Fifth generation (5G) mobile communication is just around the corner and its imminent arrival has the potential to change everything. 5G is not just a step up in speed as we have seen in previous iterations, it is a bigger step and one that will elevate the game changing and ubiquitous technologies of the fourth industrial revolution (4IR). These changes will impact personal communication and media consumption but also industry, transport, buildings, cities and so much more, all around the world.
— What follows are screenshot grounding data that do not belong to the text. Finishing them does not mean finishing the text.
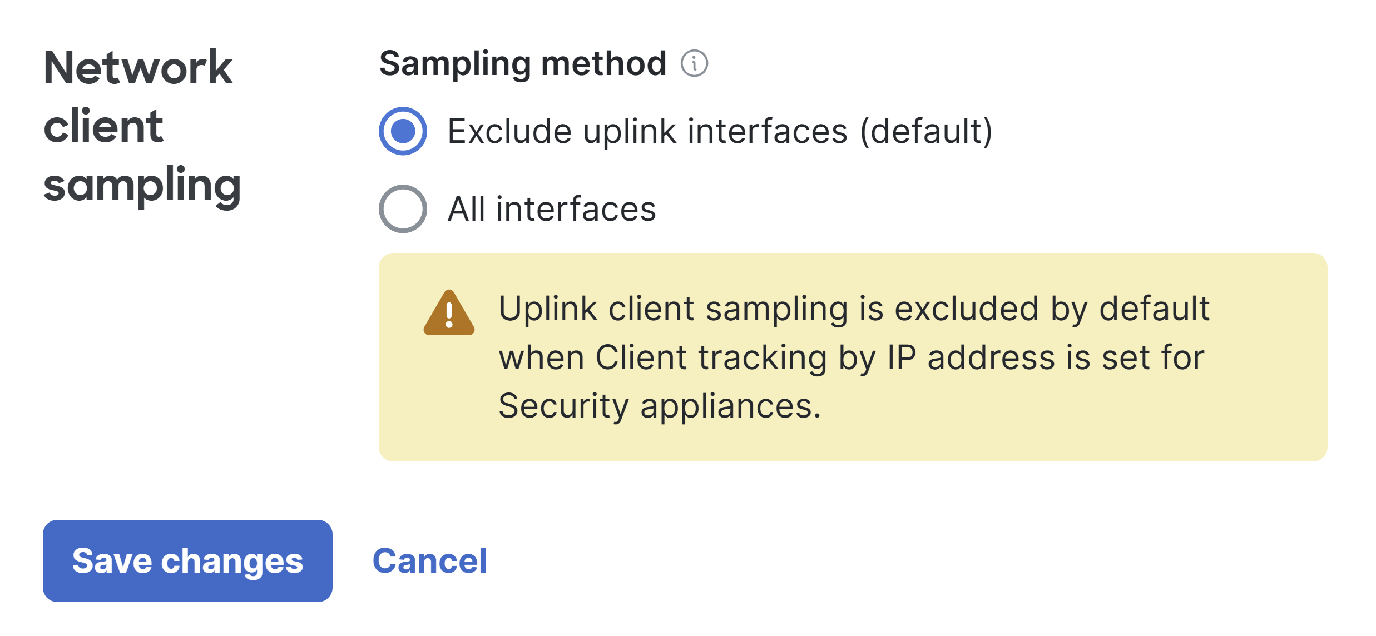
Task: Click the word 'interfaces' in All interfaces
Action: click(576, 209)
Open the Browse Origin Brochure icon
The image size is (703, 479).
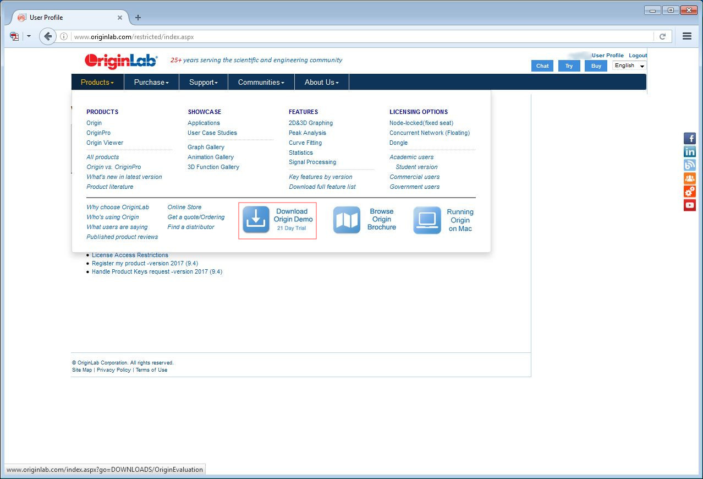coord(347,220)
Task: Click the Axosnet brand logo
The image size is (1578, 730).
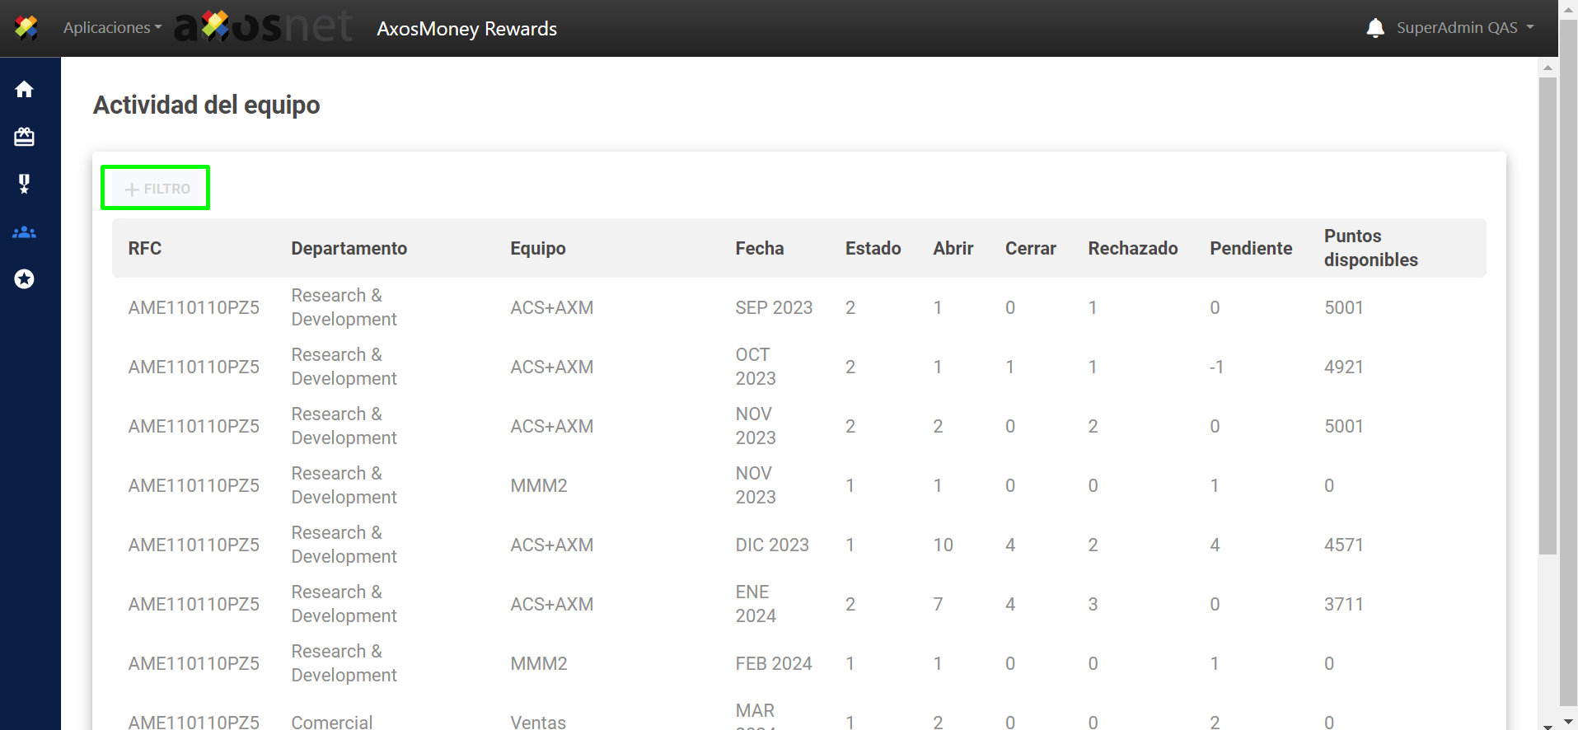Action: (x=263, y=28)
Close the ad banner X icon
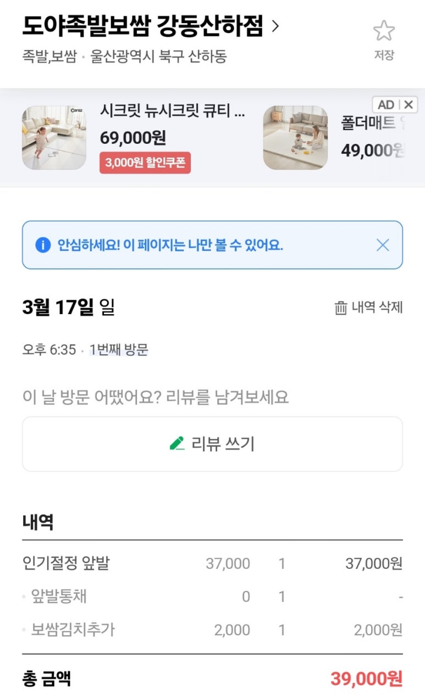The height and width of the screenshot is (699, 425). tap(408, 104)
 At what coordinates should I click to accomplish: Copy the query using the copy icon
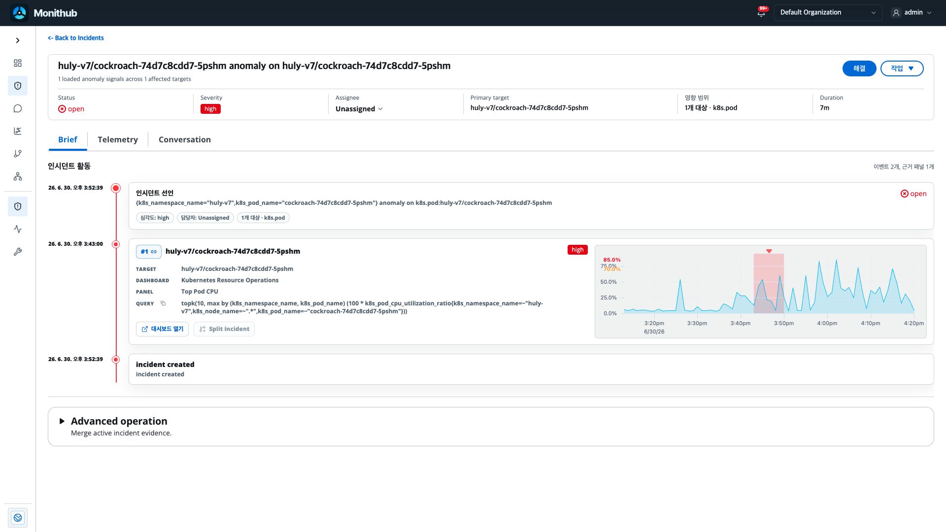coord(163,303)
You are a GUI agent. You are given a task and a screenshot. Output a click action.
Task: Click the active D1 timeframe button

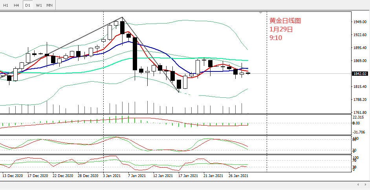click(27, 5)
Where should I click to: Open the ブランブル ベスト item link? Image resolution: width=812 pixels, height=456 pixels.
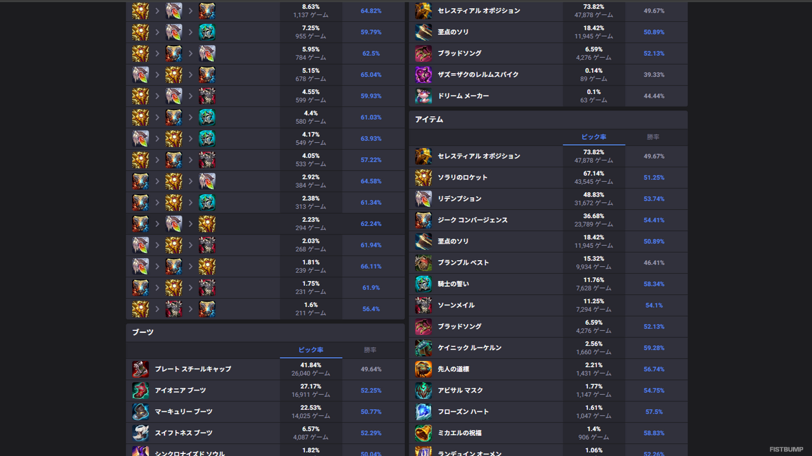click(x=463, y=263)
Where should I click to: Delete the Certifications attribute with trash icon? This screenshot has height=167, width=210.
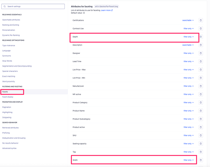(201, 20)
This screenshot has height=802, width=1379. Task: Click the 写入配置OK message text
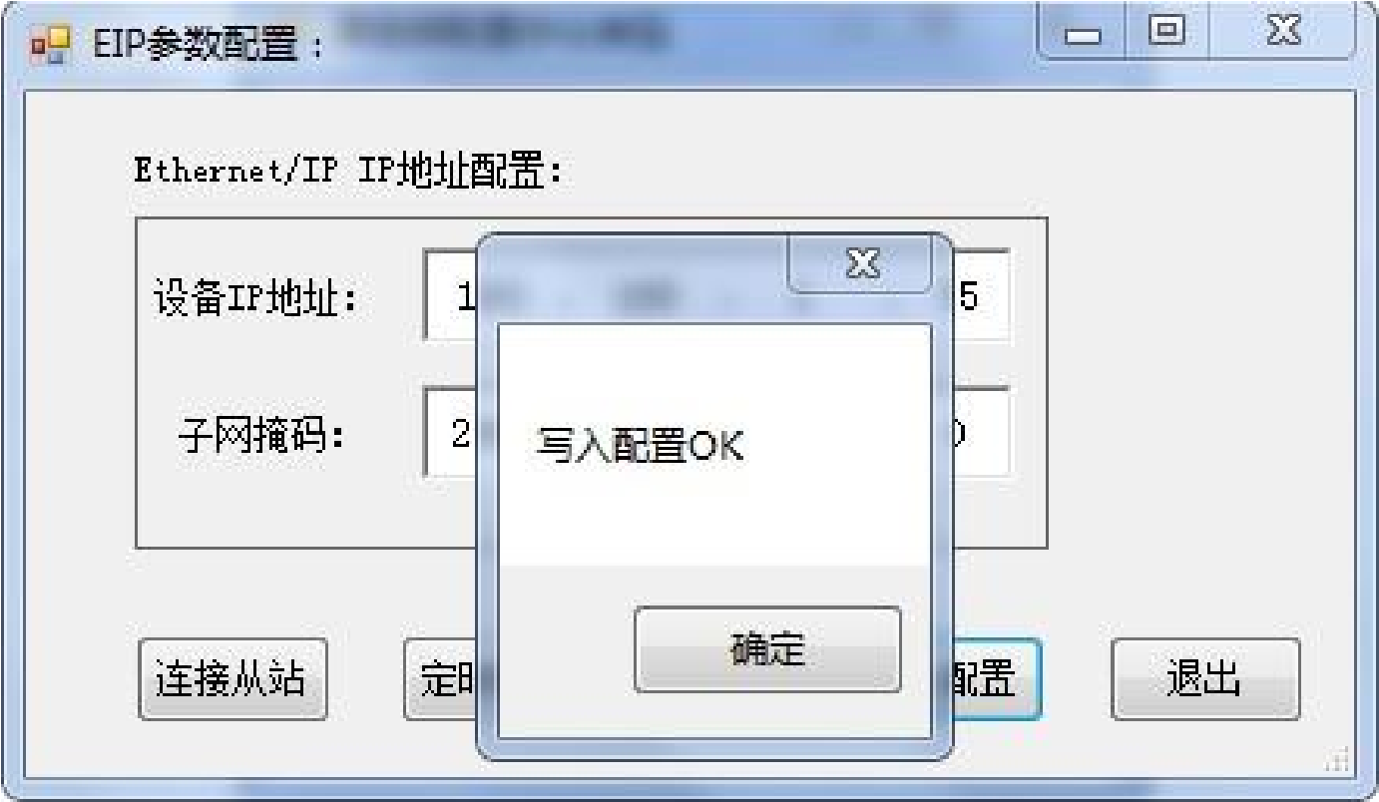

5G pilot projects are well underway. The first 5G networks offering Fixed Wireless Access (FWA) broadband are set to go live in the US, although Japan and South Korea will soon take much bigger steps into this new era of mobile communication. While in China, the sheer amount of capital invested in Chinese network infrastructure suggests that they will likely become the world leader for 5G as soon as next year. Europe, meanwhile, lags behind but is still expected to get it’s network up and running by 2020, along with India and other ambitious nations keeping pace with the traditional first movers.
For the majority of people each generation means faster browsing on mobile devices but each jump in speed opens up new opportunities and speed is only one part of the story. The first generation mobile network, or 1G, was all about enabling voice, then 2G was about voice and texting. 3G brough data into the equation and 4G has essentially been 3G but faster.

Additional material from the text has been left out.